## WHAT THIS EXERCISE ASKS
#1 Can you extract the passage from the logical table discussion starting at "Instead of thinking" and ending at "the time boundary.", copying it word for word?
#2 Answer these questions about the logical table discussion:
(a) Under what zookeeper path does mcvsubbu suggest the mapping might be stored?
(b) According to Jackie-Jiang, how many physical tables does the implicit hybrid table always consist of, and what are they?
(c) What does mcvsubbu strongly suggest starting to write?

## TEXT SECTION
__________________________________________________

Jackie-Jiang commented 1 year ago

We need some design around this, and here is what comes into my mind as of now:

mcvsubbu commented 1 year ago

Can you fill me in on what "to solve the hybrid table" means?

My suggestion would be to NOT change the hybrid table definition. Instead, keep it the same. The logical table binding should happen before we branch between realtime/offline.

So, the query comes into the broker, we lookup if there is a physical table defined, substitute the physical table name(s) and then do further query processing. Each of the underlying physical tables could be hybrid, or realtime-only or offline-only.

In terms of allowed mapping, we should have something that enables mapping one logical table to one or more physical tables. If multiple physical tables are configured, then another config could say whether it the code should pick any or all (@egalpin 's requirement). Not sure if there is need for specific additional (configurable) logic depending on which table is picked, but we can let that ride for now.

+1 on the brokers should recognize immediately when mapping is changed. To that effect, maybe the mapping should be stored in zookeeper, away from TableConfig. Maybe it can be under the PROPERTYSTORE/CONFIGS/CLUSTER ? It is OK if the brokers do not set a watch (perhaps preferred that way). The mapping can be updated via a controller API, and the brokers informed by the controller.

Some other random thoughts:

Instead of thinking this through peace meal, I strongly suggest we start writing a design doc, with at least the requirements part clearly identified.

Jackie-Jiang commented 1 year ago

My suggestion would be to NOT change the hybrid table definition. Instead, keep it the same. The logical table binding should happen before we branch between realtime/offline.

This is basically the idea. Currently hybrid table is an implicit logical table, where it always consist of 2 physical tables - one offline and one real-time. We can keep it implicit and connecting them by the raw table name. I'm thinking we may also introduce an explicit hybrid logical table concept in addition to the implicit one where we allow connecting multiple offline tables with multiple real-time tables, but we need to design a way to represent the time boundary.

So, the query comes into the broker, we lookup if there is a physical table defined, substitute the physical table name(s) and then do further query processing. Each of the underlying physical tables could be hybrid, or realtime-only or offline-only.

Hybrid table itself is already not a physical representation, so I'd prefer modeling it as a logical table, even though it is implicit. Then the abstraction would be logical table can point to multiple tables, either physical or logical. This way, we can share the same abstraction for the hybrid table management (currently it is hard-coded into 2 parts, one for real-time and one for offline).

In terms of allowed mapping, we should have something that enables mapping one logical table to one or more physical tables. If multiple physical tables are configured, then another config could say whether it the code should pick any or all (@egalpin 's requirement). Not sure if there is need for specific additional (configurable) logic depending on which table is picked, but we can let that ride for now.

__________________________________________________

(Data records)
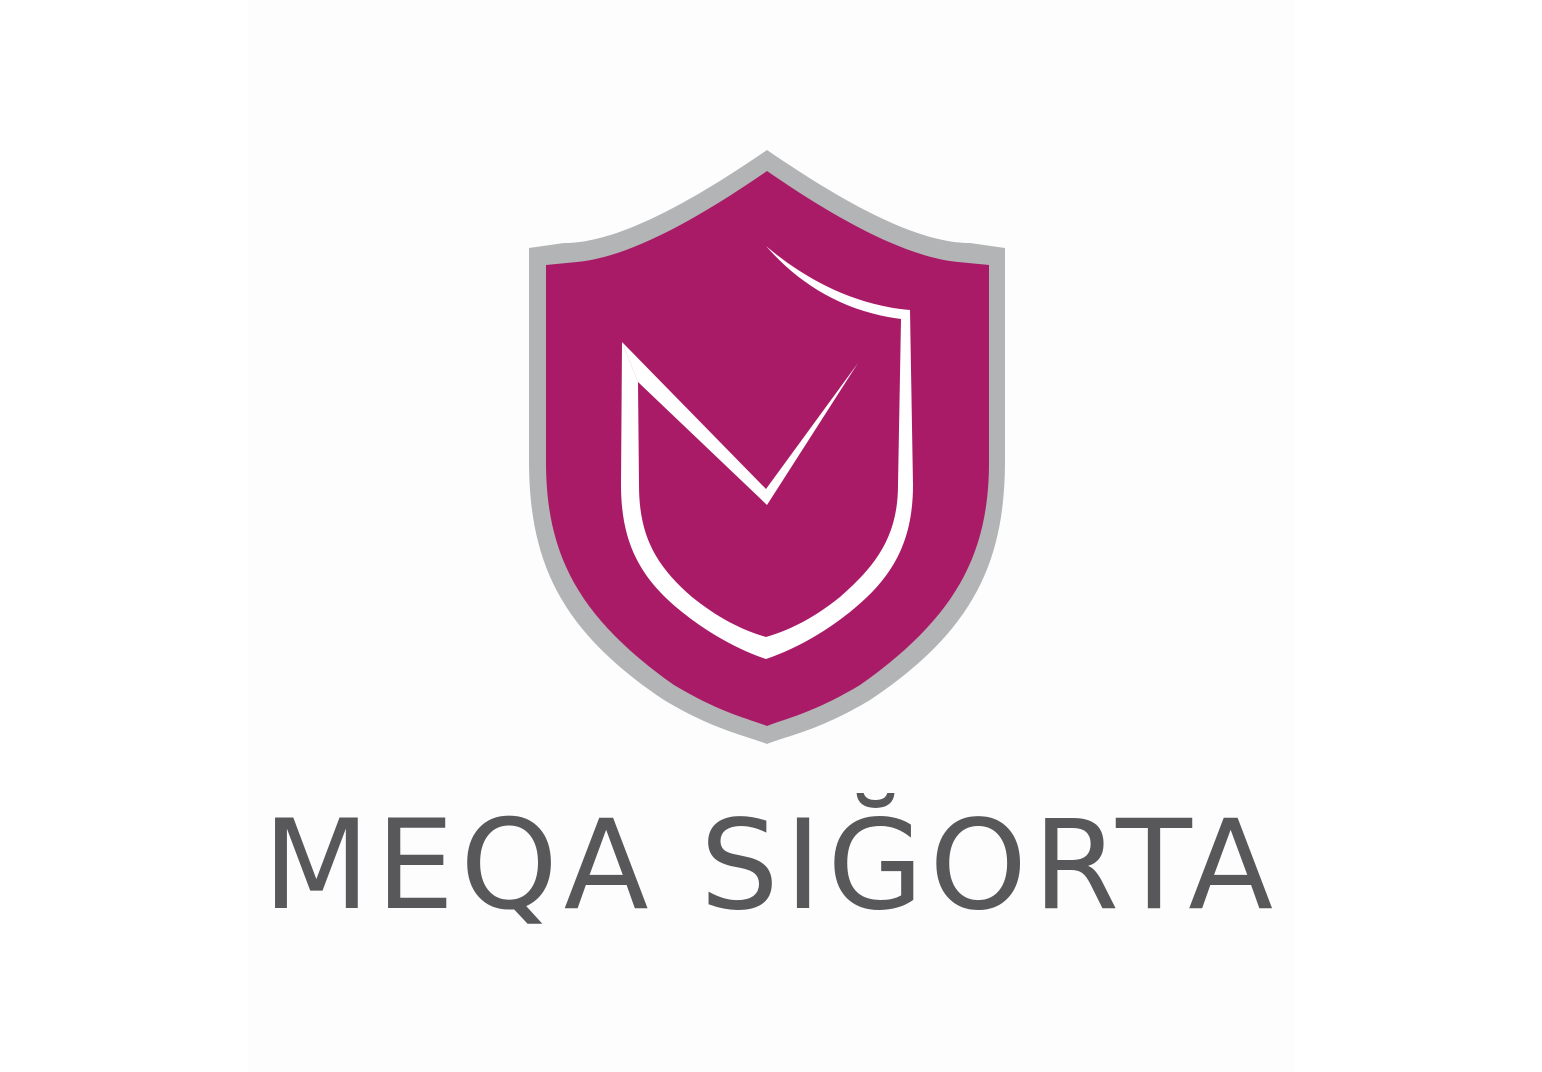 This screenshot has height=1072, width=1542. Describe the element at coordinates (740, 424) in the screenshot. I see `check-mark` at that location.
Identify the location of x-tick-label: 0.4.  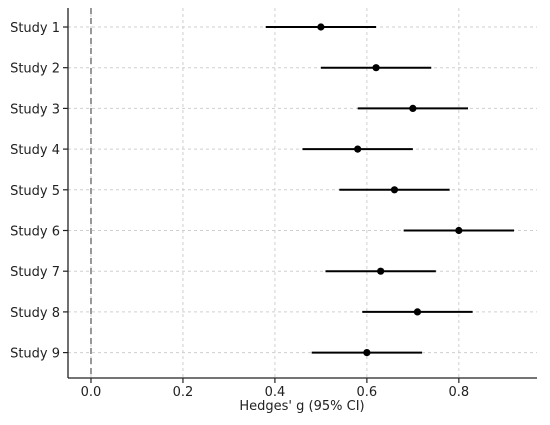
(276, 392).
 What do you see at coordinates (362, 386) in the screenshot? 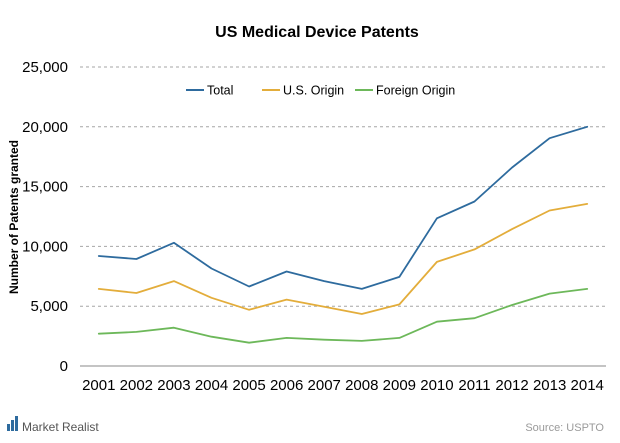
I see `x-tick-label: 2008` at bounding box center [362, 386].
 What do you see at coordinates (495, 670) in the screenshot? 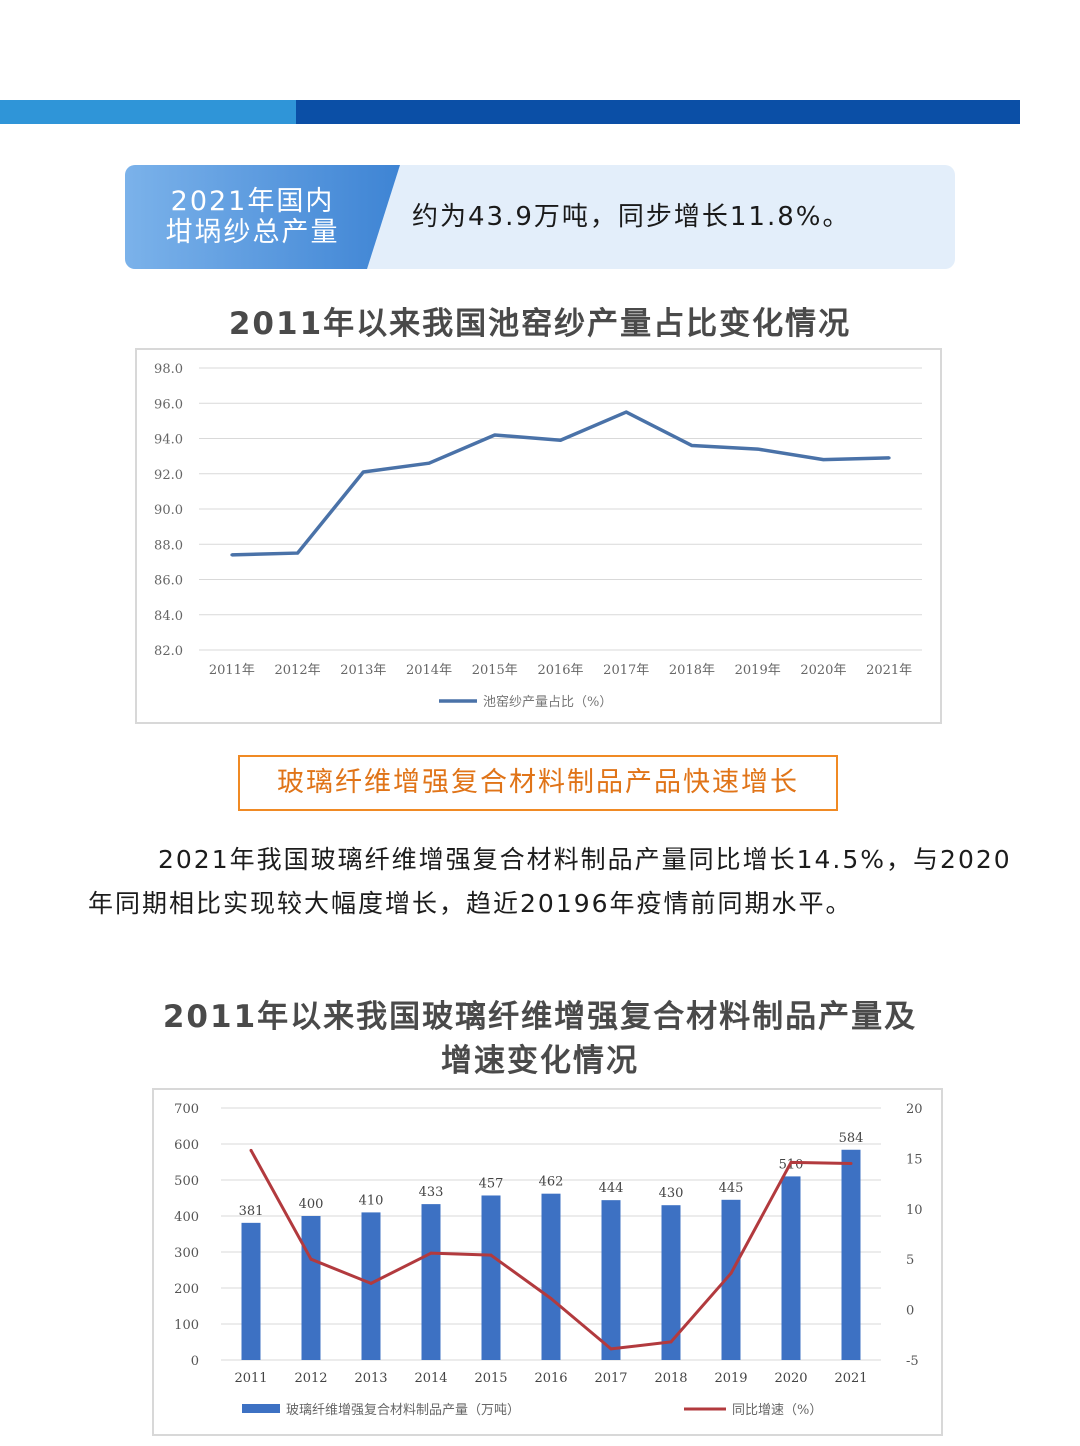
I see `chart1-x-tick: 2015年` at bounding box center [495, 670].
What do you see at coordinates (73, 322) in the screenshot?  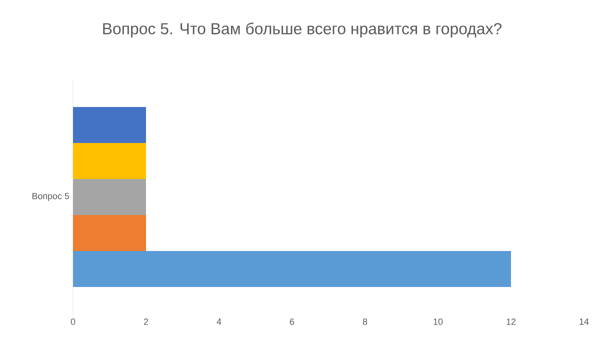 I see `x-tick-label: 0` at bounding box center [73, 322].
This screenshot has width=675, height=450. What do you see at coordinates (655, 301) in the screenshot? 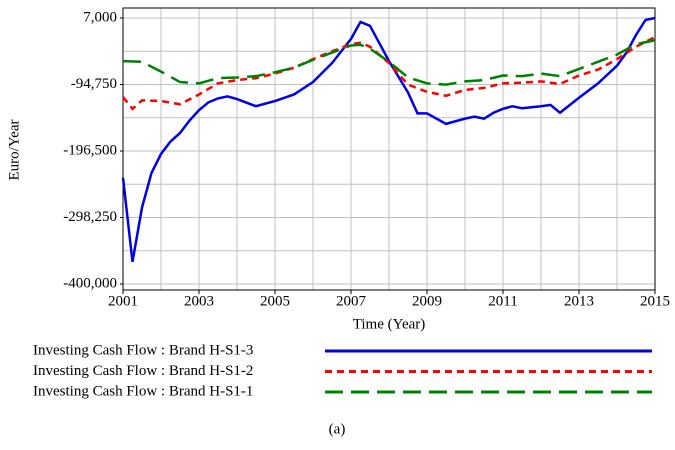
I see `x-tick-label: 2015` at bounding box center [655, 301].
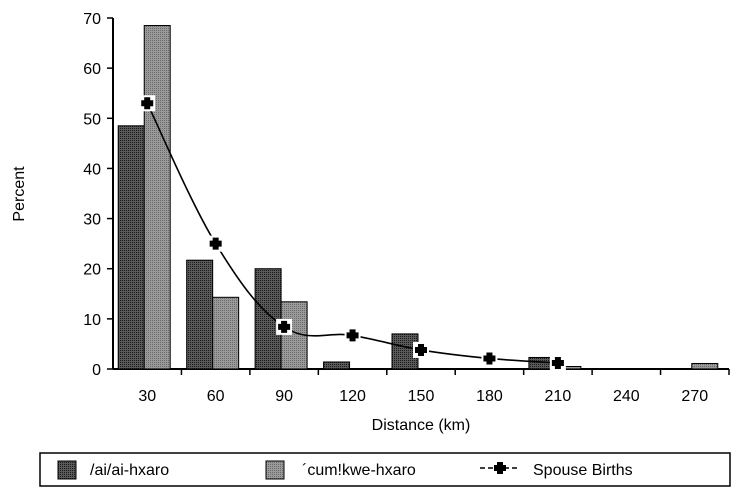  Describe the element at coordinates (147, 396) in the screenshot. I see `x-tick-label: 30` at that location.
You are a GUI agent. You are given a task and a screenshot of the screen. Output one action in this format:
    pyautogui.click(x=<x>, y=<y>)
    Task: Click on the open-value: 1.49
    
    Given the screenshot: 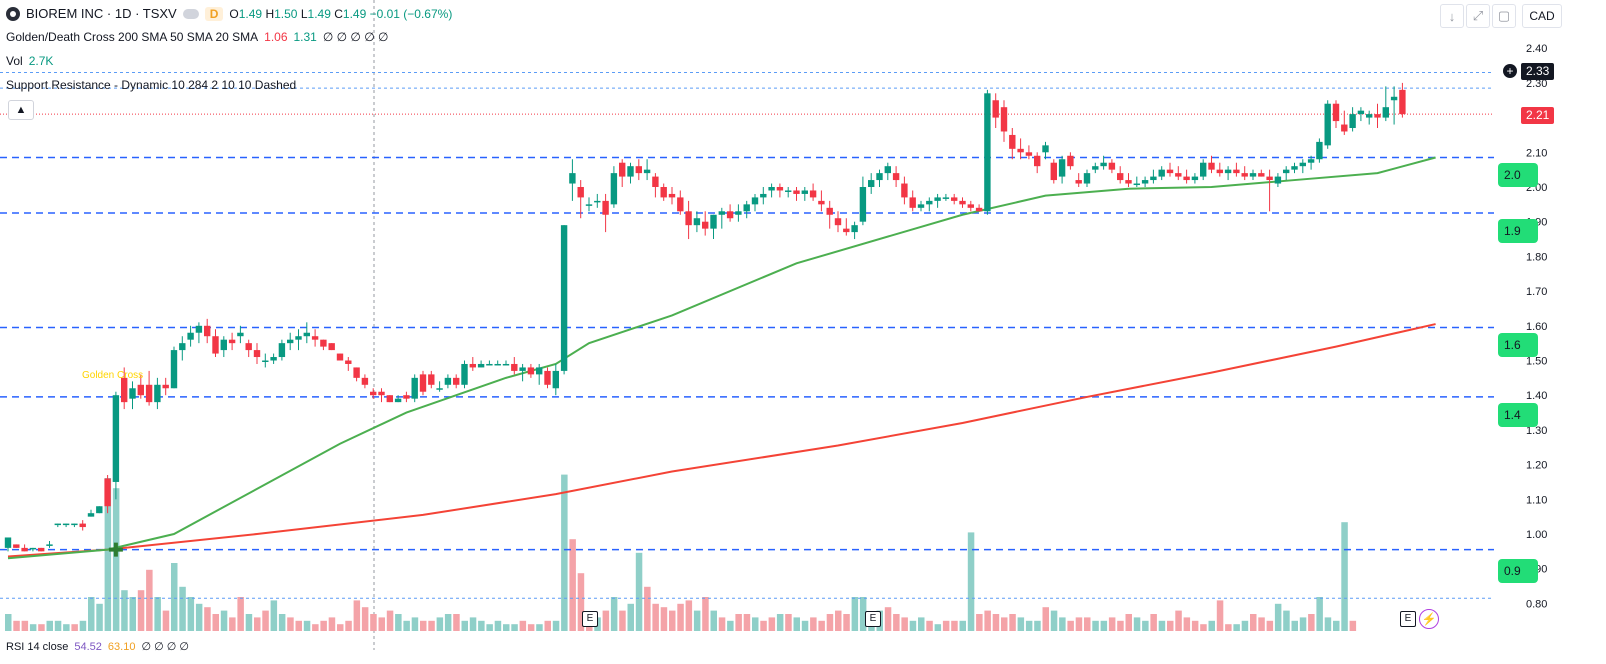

__________________________________________________

## ANSWERS FOR THE TASKS
#1
Instead of thinking this through peace meal, I strongly suggest we start writing a design doc, with at least the requirements part clearly identified.

Jackie-Jiang commented 1 year ago

My suggestion would be to NOT change the hybrid table definition. Instead, keep it the same. The logical table binding should happen before we branch between realtime/offline.

This is basically the idea. Currently hybrid table is an implicit logical table, where it always consist of 2 physical tables - one offline and one real-time. We can keep it implicit and connecting them by the raw table name. I'm thinking we may also introduce an explicit hybrid logical table concept in addition to the implicit one where we allow connecting multiple offline tables with multiple real-time tables, but we need to design a way to represent the time boundary.

#2
(a) PROPERTYSTORE/CONFIGS/CLUSTER
(b) Two: one offline and one real-time.
(c) A design doc, with at least the requirements part clearly identified.